**Task brief**
Return every line of the data below that contains the word "accomplish", copying each one in full.

---------------

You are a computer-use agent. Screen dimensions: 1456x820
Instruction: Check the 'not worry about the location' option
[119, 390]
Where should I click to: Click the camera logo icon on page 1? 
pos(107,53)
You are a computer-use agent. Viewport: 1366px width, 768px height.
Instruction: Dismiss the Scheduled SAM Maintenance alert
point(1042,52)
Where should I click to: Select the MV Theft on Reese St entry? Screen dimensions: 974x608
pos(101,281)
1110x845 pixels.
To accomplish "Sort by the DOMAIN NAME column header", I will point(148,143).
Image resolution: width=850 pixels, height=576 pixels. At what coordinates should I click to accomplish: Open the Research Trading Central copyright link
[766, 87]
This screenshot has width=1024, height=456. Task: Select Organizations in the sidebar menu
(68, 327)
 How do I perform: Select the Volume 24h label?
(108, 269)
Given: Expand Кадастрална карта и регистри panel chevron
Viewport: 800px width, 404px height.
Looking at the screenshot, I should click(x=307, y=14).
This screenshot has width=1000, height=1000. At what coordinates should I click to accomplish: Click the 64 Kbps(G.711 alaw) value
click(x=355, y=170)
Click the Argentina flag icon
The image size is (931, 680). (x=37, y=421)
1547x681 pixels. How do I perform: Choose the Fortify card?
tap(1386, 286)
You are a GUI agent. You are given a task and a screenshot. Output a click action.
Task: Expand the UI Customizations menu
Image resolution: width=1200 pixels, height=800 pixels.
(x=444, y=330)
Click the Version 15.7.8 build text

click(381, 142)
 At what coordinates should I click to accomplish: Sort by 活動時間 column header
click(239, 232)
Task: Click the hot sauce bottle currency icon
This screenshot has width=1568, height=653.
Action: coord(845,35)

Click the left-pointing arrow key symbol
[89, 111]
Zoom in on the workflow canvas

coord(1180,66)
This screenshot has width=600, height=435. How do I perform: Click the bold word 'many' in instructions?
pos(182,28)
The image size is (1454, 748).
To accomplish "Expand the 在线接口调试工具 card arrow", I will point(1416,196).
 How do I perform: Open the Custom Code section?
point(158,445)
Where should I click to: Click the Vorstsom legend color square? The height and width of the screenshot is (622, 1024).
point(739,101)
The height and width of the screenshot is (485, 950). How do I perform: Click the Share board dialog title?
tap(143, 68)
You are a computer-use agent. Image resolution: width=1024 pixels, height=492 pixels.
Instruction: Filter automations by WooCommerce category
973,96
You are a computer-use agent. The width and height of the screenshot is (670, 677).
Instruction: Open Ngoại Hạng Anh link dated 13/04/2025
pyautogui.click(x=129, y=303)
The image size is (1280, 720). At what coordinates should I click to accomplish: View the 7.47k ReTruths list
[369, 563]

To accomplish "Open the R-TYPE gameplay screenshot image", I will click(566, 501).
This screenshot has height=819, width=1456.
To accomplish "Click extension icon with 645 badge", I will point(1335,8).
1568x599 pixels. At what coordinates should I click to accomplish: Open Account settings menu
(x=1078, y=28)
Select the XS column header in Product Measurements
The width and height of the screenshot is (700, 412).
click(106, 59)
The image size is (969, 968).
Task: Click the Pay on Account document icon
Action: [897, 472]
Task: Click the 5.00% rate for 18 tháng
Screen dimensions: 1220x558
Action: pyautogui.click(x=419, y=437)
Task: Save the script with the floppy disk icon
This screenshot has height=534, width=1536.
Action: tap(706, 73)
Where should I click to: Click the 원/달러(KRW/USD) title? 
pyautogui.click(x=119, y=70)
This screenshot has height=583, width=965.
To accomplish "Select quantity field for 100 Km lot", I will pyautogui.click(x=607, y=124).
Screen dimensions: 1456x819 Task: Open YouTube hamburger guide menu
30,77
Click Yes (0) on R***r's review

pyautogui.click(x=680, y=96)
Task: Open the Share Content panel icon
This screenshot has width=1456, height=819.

---------------

**Answer to the exercise**
To accomplish "Sort by the DOMAIN NAME column header", I will point(148,143).
Image resolution: width=850 pixels, height=576 pixels. At what coordinates should I click to accomplish: Open the Research Trading Central copyright link
This screenshot has width=1000, height=1000. At what coordinates should I click to accomplish: Click the 64 Kbps(G.711 alaw) value
 At what coordinates should I click to accomplish: Sort by 活動時間 column header
To accomplish "Expand the 在线接口调试工具 card arrow", I will point(1416,196).
The image size is (1280, 720). At what coordinates should I click to accomplish: View the 7.47k ReTruths list
To accomplish "Open the R-TYPE gameplay screenshot image", I will click(566, 501).
To accomplish "Click extension icon with 645 badge", I will point(1335,8).
1568x599 pixels. At what coordinates should I click to accomplish: Open Account settings menu
To accomplish "Select quantity field for 100 Km lot", I will pyautogui.click(x=607, y=124).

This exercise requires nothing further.